Les prêteurs, qu’ils soient institutionnels ou privés, ne vont-ils pas exiger des intérêts plus élevés à l’avenir?

C’est difficile à estimer. Mais, même si des taux d’intérêts plus élevés sont appliqués, cela renforcera l’attrait de notre plateforme pour de nombreux investisseurs qui sont justement à la recherche de rendements plus élevés que ceux que l’on obtient sur les marchés obligataires tout n’encourant que des risques limités. A cet égard, on a pu observer durant la crise que les investisseurs individuels - ceux que l’on désigne sous le nom de «crowd» - ont continué d’investir de manière très constante. Le portefeuille de placement est ainsi resté très stable. Il faut préciser que la somme minimale d’investissement diffère si l’on est un investisseur institutionnel, soit 100’000 francs au minimum, ou un investisseur privé où le seuil minimal est situé à seulement 500 francs.

Les crédits COVID accordés par la Confédération ont-il eu un effet sur la qualité des entreprises qui empruntent de l’argent via CreditGate24?

L’octroi de tels crédits par la Confédération a aussi pour conséquence de maintenir en vie certaines entreprises qui, sinon, n’auraient pas réussi à garder la tête hors de l’eau. De notre côté, nous n’avons pas accepté les demandes de prêts d’entreprises qui n’ont pas une qualité suffisante. Au-delà du rating qui est octroyé à chaque dossier, il faut aussi préciser que chaque dossier est soumis, au préalable, à un processus d’évaluation très précis. Sur 100 demandes de prêts soumises, nous n’en gardons qu’une vingtaine qui sont ensuite effectivement présentées aux investisseurs. Il serait faux de penser que n’importe qui peut remplir un formulaire en ligne et soumettre une demande aux investisseurs.

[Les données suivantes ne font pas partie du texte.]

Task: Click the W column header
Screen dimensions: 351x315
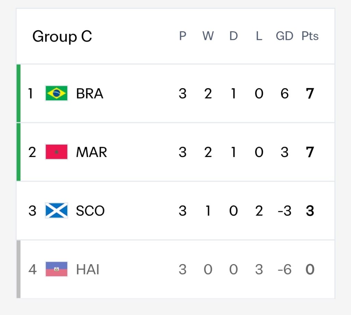Action: 208,36
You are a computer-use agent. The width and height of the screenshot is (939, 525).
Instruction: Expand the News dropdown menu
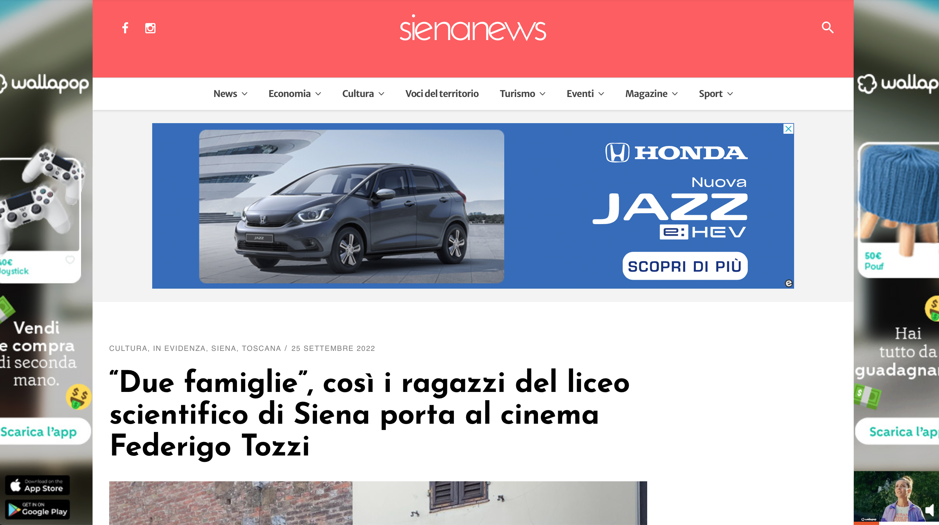click(230, 94)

«Un domaine qui suscite beaucoup d’intérêt auprès
de nos clients est celui du refinancement de factures.»
Côté emprunteurs, comment évolue le profil des utilisateurs de la plateforme?

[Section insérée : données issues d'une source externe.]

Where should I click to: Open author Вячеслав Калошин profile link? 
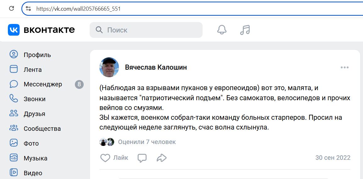156,67
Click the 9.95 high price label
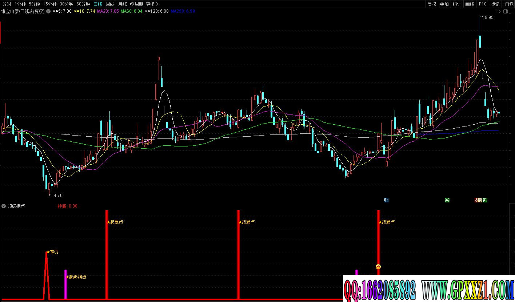515x302 pixels. (x=489, y=17)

Un domaine qui suscite beaucoup d’intérêt auprès de nos clients est celui du refinancement de factures. Par exemple, un peintre qui a réalisé des travaux pour une grande entreprise du SMI dotée d’une bonne solvabilité peut soit attendre plusieurs semaines de recevoir l’argent du client, soit revendre cette facture à un investisseur tiers, ce qui lui permet de se refinancer immédiatement. Bien entendu, le peintre pourrait aussi s’adresser à une banque pour obtenir un tel financement mais, dans ce cas, il faudra probablement que la demande passe à travers toute une procédure - avec aussi le risque que ça se termine par un refus. Via CreditGate24, le peintre obtient une décision – qu’elle soit positive ou négative - quasi immédiate de notre plateforme et il peut ainsi percevoir très rapidement une large partie du montant de la facture. Un petit entrepreneur a ainsi la possibilité de se refinancer très rapidement en échange d’une commission. Quant à l’investisseur, il obtient un intérêt attrayant tout en n’encourant que de faibles risques que l’entreprise du SMI ne lui rembourse pas le montant de la facture. La rapidité de nos processus, presque entièrement numérisés, est un de nos atouts les plus importants.

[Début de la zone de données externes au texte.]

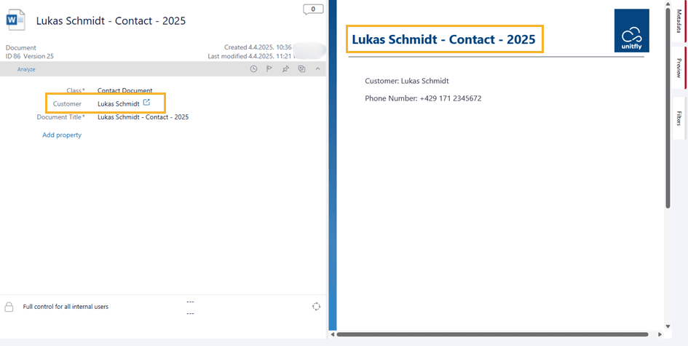This screenshot has height=346, width=688.
Task: Click the workflow state circle icon
Action: click(x=316, y=307)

Quelles sont les prochaines étapes de développement de CreditGate24?

Il faut d’abord terminer l’intégration de CreditGate24. Ensuite, nous visons une internationalisation de nos activités, avec une expansion prévue en Allemagne. Dès lors que notre modèle d’affaires a fait ses preuves en Suisse, nous pensons qu’il peut aussi fonctionner sur une échelle plus large en Allemagne.